C’est une véritable aberration économique. Au Gabon, comme dans de nombreux pays du continent, le riz est le pilier de l’alimentation quotidienne. Pourtant, le pays importe plus de 95 % de ce qu’il consomme. Chaque année, ce sont 90 000 tonnes qui franchissent les frontières, engloutissant près de 41 milliards de FCFA. Une fortune qui s’envole à l’étranger au lieu d’irriguer l’économie locale.

Pourquoi une telle dépendance ?
Le potentiel agricole est là, mais la filière locale est freinée par des obstacles structurels.
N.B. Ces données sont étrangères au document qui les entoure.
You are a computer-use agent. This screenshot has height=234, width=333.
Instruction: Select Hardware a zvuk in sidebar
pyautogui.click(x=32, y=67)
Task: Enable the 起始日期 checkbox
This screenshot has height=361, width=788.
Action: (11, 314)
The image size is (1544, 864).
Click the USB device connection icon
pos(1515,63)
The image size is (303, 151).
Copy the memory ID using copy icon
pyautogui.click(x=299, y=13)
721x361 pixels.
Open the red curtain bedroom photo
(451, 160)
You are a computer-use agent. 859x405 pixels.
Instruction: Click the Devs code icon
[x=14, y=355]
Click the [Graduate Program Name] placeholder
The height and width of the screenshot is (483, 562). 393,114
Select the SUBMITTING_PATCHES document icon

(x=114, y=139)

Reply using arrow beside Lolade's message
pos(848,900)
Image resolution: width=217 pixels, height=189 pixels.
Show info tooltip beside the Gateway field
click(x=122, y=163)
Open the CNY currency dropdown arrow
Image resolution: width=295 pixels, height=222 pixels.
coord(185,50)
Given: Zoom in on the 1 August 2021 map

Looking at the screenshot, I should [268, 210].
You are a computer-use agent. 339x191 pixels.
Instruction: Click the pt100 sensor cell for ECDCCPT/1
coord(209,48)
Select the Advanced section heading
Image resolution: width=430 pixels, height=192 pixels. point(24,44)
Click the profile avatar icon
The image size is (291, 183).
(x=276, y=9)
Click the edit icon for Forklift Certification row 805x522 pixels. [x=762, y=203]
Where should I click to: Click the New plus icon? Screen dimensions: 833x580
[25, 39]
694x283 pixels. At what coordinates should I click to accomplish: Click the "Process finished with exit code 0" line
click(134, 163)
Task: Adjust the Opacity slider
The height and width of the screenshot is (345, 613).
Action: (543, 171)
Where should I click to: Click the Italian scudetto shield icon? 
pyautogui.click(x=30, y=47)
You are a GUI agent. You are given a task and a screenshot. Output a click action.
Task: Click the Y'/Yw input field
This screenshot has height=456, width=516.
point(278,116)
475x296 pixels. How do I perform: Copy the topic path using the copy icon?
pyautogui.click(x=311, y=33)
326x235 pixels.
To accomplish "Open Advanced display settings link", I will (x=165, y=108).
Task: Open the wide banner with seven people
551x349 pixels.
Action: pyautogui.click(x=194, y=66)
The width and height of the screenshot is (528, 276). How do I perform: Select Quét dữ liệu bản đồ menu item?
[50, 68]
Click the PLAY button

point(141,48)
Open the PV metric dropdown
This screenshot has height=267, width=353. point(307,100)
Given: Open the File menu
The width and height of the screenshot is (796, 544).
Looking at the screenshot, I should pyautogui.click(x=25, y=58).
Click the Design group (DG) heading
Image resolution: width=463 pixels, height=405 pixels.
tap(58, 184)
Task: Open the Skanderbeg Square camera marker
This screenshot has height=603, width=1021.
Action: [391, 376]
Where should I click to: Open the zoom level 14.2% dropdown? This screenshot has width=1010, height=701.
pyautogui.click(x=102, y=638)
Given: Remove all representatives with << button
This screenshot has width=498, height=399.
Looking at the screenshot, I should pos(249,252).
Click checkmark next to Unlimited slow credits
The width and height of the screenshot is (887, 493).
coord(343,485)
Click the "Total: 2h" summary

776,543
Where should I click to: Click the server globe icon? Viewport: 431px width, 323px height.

Le manque d’aménagements fonciers, l’absence de mécanisation, le déficit d’infrastructures de stockage et la rareté des financements maintiennent les producteurs dans une agriculture de subsistance.
À cela s’ajoute le défi scientifique, celui de trouver des semences parfaitement adaptées aux sols et au climat locaux pour garantir de bons rendements.

Un marché à reconquérir
Plutôt que de voir ces 41 milliards de FCFA comme une perte, il faut les regarder comme un marché garanti pour les producteurs locaux.
L’objectif n’est pas de fermer les frontières du jour au lendemain, mais de remplacer progressivement les importations par un riz national compétitif.
Chaque tonne produite sur le sol national est une victoire; elle crée des emplois agricoles, développe l’agro-industrie de transformation et allège le déficit commercial.

Pour inverser la tendance, la solution est connue.
Elle passe par des projets intégrés réunissant l’État, les chercheurs, les coopératives et les investisseurs privés.
Il est temps de transformer cette dépendance alimentaire en un véritable moteur de création de richesse.